Member Since: Jun 2014
Location: Sweden
Posts: 1,706
It sounds quite heartbreaking to me. This is even worse than hearing things from a T, the fact that she approached you physically. Of course she should have thought about the modality before she offered you this kind of comfort, sitting with you when you cried and so on. As you say your T went through a rough time perhaps she in some odd way got some comfort back from you and then she realised she had come to near and that she had gone beyond boundaries.

I think itīs strong you keep up the work with this T.

Quote:
I wish I knew why, because I'd love to know what NOT to do. I was having a hard time with trust, and my T started making a habit of sitting by me, even holding me while I cried. I learned to appreciate that. Then it was gone after 4 months, as quick as it started....but it took me awhile to realize she wasn't offering that anymore. When I questioned her about it she said that was not her modality, but she knew I was in a very dark place and very alone, and she strayed from what is her modality to help me through that, and to help gain my trust. Well, my trust was definitely damaged by something she did to gain it in the first place. My upset doesn't come from her taking away this action, it's due to the fact she didn't talk to me about it. So, knowing she can up and change things whenever she feels like it leaves me spending more time in therapy watching for something changing or being taken away, rather than therapy itself. Because I know she's capable of changing boundaries without even letting me know. I've been told by numerous people that it seems like, based on my story, she found herself too attached, realized it and backed off. She was going through a rough time herself in her own life, and was pretty vulnerable herself I'm sure. That does make sense, because I can't see a T admitting that to a client. But I also disclosed some displeasure around the same time.... the issue going on in her life was trickling into my therapy a great deal and I was having a hard time with that.
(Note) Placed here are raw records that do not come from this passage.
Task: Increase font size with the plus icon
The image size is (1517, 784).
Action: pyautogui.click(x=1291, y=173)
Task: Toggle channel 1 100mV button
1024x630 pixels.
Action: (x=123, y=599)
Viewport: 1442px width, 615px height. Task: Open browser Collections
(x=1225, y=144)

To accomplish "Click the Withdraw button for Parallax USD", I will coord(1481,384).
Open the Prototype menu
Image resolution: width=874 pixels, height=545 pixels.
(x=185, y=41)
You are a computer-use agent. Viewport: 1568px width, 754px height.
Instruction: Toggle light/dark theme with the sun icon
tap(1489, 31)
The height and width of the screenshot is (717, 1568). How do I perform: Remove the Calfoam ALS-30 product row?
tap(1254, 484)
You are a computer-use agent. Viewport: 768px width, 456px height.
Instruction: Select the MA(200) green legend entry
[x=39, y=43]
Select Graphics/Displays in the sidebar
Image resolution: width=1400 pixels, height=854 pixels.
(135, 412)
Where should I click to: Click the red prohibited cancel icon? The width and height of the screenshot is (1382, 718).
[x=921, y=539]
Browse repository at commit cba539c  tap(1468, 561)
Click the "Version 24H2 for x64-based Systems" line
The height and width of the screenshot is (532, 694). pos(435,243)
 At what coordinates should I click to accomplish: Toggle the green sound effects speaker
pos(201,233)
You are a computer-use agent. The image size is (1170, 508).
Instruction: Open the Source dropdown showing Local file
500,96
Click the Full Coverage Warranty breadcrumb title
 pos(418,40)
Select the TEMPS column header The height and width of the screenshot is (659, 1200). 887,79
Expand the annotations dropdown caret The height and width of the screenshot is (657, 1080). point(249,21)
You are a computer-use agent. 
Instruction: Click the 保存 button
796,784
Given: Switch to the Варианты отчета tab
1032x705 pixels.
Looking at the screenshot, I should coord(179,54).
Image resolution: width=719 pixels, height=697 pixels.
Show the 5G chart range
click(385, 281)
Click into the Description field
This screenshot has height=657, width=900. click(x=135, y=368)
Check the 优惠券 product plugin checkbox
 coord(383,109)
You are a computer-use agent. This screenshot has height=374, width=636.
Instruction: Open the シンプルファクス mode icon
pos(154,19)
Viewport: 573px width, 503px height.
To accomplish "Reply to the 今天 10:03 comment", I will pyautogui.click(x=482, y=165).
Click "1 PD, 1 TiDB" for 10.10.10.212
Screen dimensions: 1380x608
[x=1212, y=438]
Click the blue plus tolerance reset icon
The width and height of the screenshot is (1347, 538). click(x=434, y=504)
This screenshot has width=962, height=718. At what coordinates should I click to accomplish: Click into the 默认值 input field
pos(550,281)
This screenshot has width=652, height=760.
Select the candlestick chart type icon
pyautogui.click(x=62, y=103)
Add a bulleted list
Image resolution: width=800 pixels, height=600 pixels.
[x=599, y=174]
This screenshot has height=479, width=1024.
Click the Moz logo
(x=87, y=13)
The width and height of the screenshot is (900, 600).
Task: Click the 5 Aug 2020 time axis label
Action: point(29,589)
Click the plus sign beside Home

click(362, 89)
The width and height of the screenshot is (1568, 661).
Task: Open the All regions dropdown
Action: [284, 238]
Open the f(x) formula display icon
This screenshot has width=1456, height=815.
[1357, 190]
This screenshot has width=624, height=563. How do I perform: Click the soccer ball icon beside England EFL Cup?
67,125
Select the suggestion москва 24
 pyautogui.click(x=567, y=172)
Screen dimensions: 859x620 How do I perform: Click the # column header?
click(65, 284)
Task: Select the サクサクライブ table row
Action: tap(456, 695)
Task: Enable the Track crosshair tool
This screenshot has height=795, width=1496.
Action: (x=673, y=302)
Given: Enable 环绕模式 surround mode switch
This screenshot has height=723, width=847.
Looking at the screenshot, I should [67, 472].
Thinking back to who or what I was back in February when the boundary changed, and looking at myself now, I'm in a far worse place now than I was then. I've found myself regretting that disclosure, I've even found myself regretting letting her touch me at all. I told her had I known it was temporary and she'd be taking it away, I never would have let her do it to begin with.

I'm fighting hard to try to get past this and focus on therapy, she was perfect for me until this happened, we worked very well together, and I feel attached to her, regardless of the hurt and lack of complete trust I feel. I just keep thinking, if I work hard enough at it, I can move beyond this and continue this journey with her. Because really, that's what I want.